Strength and weaknesses

Previous ZCQ measurement performance studies in China6, Japan7, Iran8, and Korea9 focused on surgically treated patients and lacked MCID evaluation, while our study has the following advantages. The ZCQ’s psychometric qualities were thoroughly evaluated in LSS patients receiving non-surgical therapies, offering important new information on the validity and reliability of the instrument in Chinese patient population. Additionally, this study fills a major gap in the literature by being the first to assess content validity, construct validity, responsiveness, and MCID in the Chinese LSS population. It also provides vital information for treatment evaluation and clinical decision-making. Furthermore, scientific rigor is ensured and the study is in line with global best practices for outcome measurement instrument assessment by using the COSMIN checklist and criteria to examine the ZCQ’s attributes. Overall, these strengths enhance the credibility and applicability of the study’s findings, contributing meaningfully to the field of LSS research and patient care.

There are also some limitations.
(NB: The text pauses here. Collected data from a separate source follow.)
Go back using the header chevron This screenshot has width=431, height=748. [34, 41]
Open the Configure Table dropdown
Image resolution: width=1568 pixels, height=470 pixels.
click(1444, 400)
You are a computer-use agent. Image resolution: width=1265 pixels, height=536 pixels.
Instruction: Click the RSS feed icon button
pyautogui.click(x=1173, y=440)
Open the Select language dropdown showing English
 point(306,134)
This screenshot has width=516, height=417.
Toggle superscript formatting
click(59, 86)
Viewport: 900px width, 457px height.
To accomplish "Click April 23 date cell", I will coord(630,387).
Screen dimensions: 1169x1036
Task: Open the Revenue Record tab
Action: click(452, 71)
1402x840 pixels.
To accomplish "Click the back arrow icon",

Firstly, this study was conducted in Beijing, which may result in an over-representation of the urban population. Therefore, the population of other suburban areas of China needs to be considered. Secondly, we only assessed the known-group validity based on the changes in the ODI score. The ODI is a recognized scale for evaluating low back and leg symptoms, encompassing various domains, and it is both feasible and sufficient to be a criterion for discriminative validity35. Thirdly, patients whose overall rating has not changed during therapy are the target of the test-retest reliability assessment. For the computation, we chose patients whose SF-12v2 item 1 selection remained unchanged. This measure might not accurately capture patient changes, but if changes remain constant following therapy compared to baseline, it could account for test-retest evaluation alterations.